EXERCISES =
**1.** Please return the passage of the GamerTag forum thread starting at "## Fabioisonfire (Jun" and ending at "to you guys.", copied word for word.
**2.** Extend the forum thread about picking a new GamerTag, carrying on from the point where it stops.

PROVIDED TEXT =
☆ ☆ ☆

# Decide my new GamerTag.



## Fabioisonfire (Jun 9, 2010)

Well, unfailingly, I am yet again bored with my current GamerTag. I'm also still kind of irked that XBox Live thinks the word 'fab' means '*censored.7.6*', therefore my GamerTag must be 'faabiosonfire'. My creative juices haven't been able to come up with anything really unique, so I turn to you guys.

So, I need some new ideas. I'm definitely looking on making this one as permanent as possible. If you _do_ happen to have an idea, make it something simple, none of the 'xx HALO LORD xx' 'XIX MASTERCHEIF123' *censored.2.0*.

I'll pick the best one.


----------



## Mino (Jun 9, 2010)

TwoTrickPony.

Do it.


----------



## Nic (Jun 9, 2010)

☆ ☆ ☆

GIVEN DATA =
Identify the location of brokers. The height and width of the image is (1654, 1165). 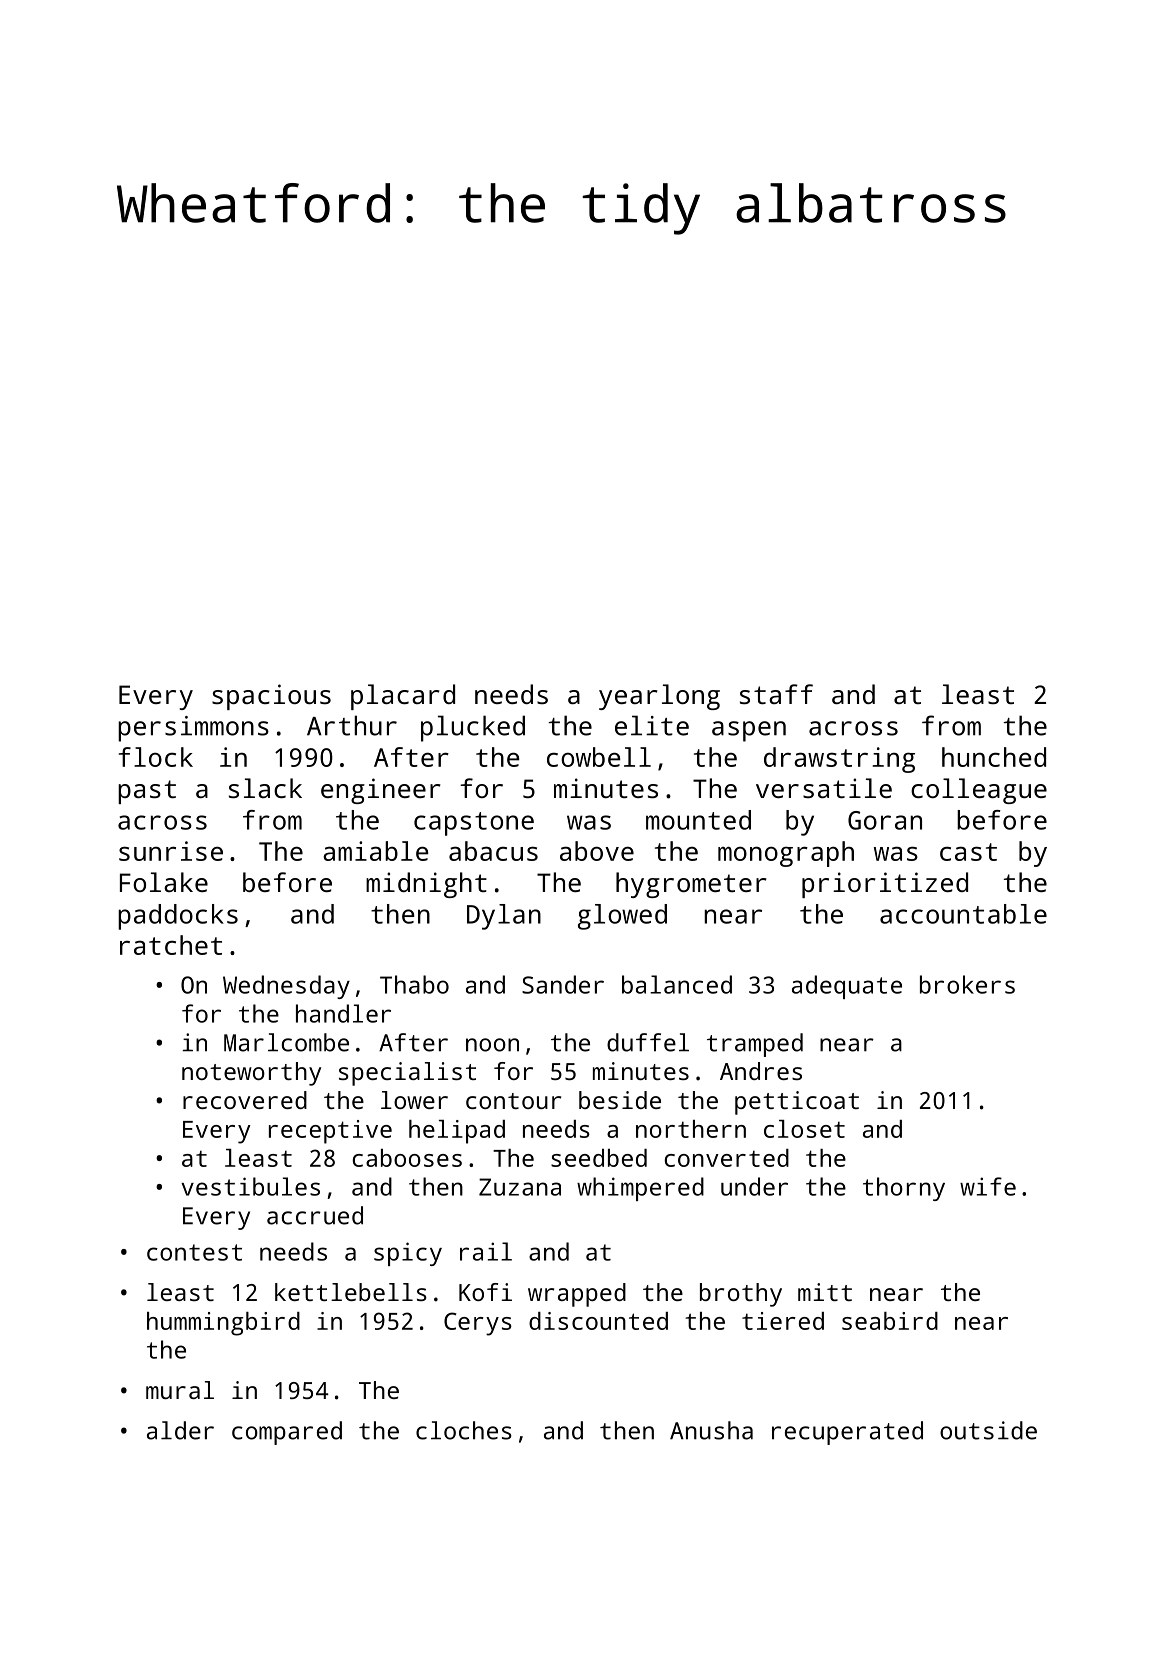
(967, 984).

☆ ☆ ☆

ANSWERS TO THE EXERCISE =
**1.**
## Fabioisonfire (Jun 9, 2010)

Well, unfailingly, I am yet again bored with my current GamerTag. I'm also still kind of irked that XBox Live thinks the word 'fab' means '*censored.7.6*', therefore my GamerTag must be 'faabiosonfire'. My creative juices haven't been able to come up with anything really unique, so I turn to you guys.

**2.**
I 69 ftw


----------



## Hiro (Jun 9, 2010)

cakeisalie


----------



## Lewis (Jun 9, 2010)

Erifnosioibaf
Oibaf


----------



## Gnome (Jun 9, 2010)

xXxCloud420StrifeXxSNIP3zXx


----------



## Marcus (Jun 9, 2010)

iShootuDie


----------



## Nic (Jun 9, 2010)

I think mine is still perfect for Fabio.

i69ftw


----------



## beehdaubs (Jun 9, 2010)

Gnome said:
			
		

> xXxCloud420StrifeXxSNIP3zXx


This.


----------



## Fabioisonfire (Jun 9, 2010)

Gnome said:
			
		

> xXxCloud420StrifeXxSNIP3zXx


SO CLEVER. SO ORIGINAL!


----------



## Marcus (Jun 9, 2010)

PerishSong

?


----------



## ShiningJPS (Jun 10, 2010)

I-am-God :L


----------



## Mino (Jun 10, 2010)

People:

Gamertags can be a maximum of 15 characters in length, including spaces.  Spaces, letters, and numbers are the only characters allowed.  The gamertag cannot start with a space or a number, and there can be no double spaces.

Go here to check the availability of a gamertag: http://checkgamertag.com/


----------



## Princess (Jun 10, 2010)

Pallyisonfire


B)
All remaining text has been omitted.